I have a large legacy UIKit project in Objective C, which I need to rewrite for AppKit in Swift. The part I struggling the most is converting UIDocument to NSDocument. A file that UIDocument represents is a container and this adds another level of complexity for me. Here's the reading and writing code:
#pragma mark - writing
- (void)encodeObject:(id<NSCoding>)object toWrappers:(NSMutableDictionary *)wrappers preferredFilename:(NSString *)preferredFilename {
@autoreleasepool {
NSKeyedArchiver * archiver = [[NSKeyedArchiver alloc] initRequiringSecureCoding:false];
[archiver encodeObject:object forKey:@"data"];
[archiver finishEncoding];
NSData *data = [archiver encodedData];
NSFileWrapper * wrapper = [[NSFileWrapper alloc] initRegularFileWithContents:data];
[wrappers setObject:wrapper forKey:preferredFilename];
}
}
- (id)contentsForType:(NSString *)typeName error:(NSError *__autoreleasing *)outError {
if (self.backupData == nil) {
return nil;
}
NSMutableDictionary * wrappers = [NSMutableDictionary dictionary];
[self encodeObject:self.backupData toWrappers:wrappers preferredFilename:@"backup.data"];
NSFileWrapper * fileWrapper = [[NSFileWrapper alloc] initDirectoryWithFileWrappers:wrappers];
return fileWrapper;
}
#pragma mark - reading
- (id)decodeObjectFromWrapperWithPreferredFilename:(NSString *)preferredFilename {
NSFileWrapper * fileWrapper = [self.fileWrapper.fileWrappers objectForKey:preferredFilename];
if (!fileWrapper) {
NSLog(@"Unexpected error in BackupDocument -decodeObjectFromWrapperWithPreferredFilename: Couldn't find %@ in file wrapper!", preferredFilename);
return nil;
}
NSData * data = [fileWrapper regularFileContents];
NSKeyedUnarchiver * unarchiver = [[NSKeyedUnarchiver alloc] initForReadingFromData:data error:nil];
unarchiver.requiresSecureCoding = NO;
return [unarchiver decodeObjectForKey:@"data"];
}
- (BNGBackupData *)backupData {
if (_backupData == nil) {
if (self.fileWrapper != nil) {
self.backupData = [self decodeObjectFromWrapperWithPreferredFilename:DATA_FILENAME];
} else {
self.backupData = [[BNGBackupData alloc] init];
}
}
return _backupData;
}
- (BOOL)loadFromContents:(id)contents ofType:(NSString *)typeName error:(NSError *__autoreleasing *)outError {
self.fileWrapper = (NSFileWrapper *) contents;
// The rest will be lazy loaded...
self.backupData = nil;
return YES;
}
I honestly don’t quite understand how it works, especially all of these @autoreleasepool operators and id return types instead of more clear type notation in Swift, so after some attempts I tried to do it light way, just renaming UIDocument to NSDocument and extending it with required methods calling existing Objective C methods from it, but didn’t succeed too.

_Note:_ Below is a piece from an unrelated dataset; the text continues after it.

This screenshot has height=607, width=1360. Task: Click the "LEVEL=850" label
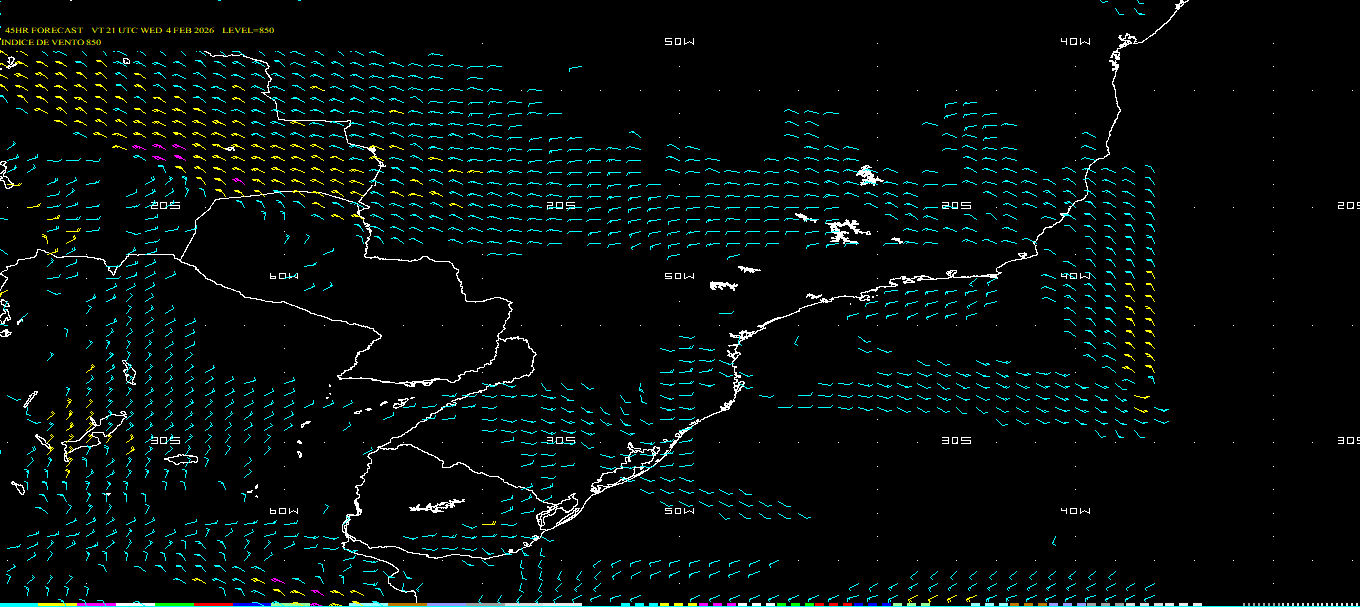tap(247, 30)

extension BackupDocument {
open override func data(ofType typeName: String) throws -> Data {
if let data = decodeObjectFromWrapper(withPreferredFilename: "backup.data") as? Data {
return data
} else {
Swift.print("\n\nNo Data esquired from decodeObjectFromWrapper(withPreferredFilename:\n\n")
return Data()
}
// return self.data.
}
open override nonisolated func read(from data: Data, ofType typeName: String) throws {
DispatchQueue.main.async {
let wrappers = NSMutableDictionary()
self.encodeObject(self.data, toWrappers: wrappers, preferredFilename: "backup.data")
}
}
}
Can anybody explain the right way implementing NSDocument for this type of files?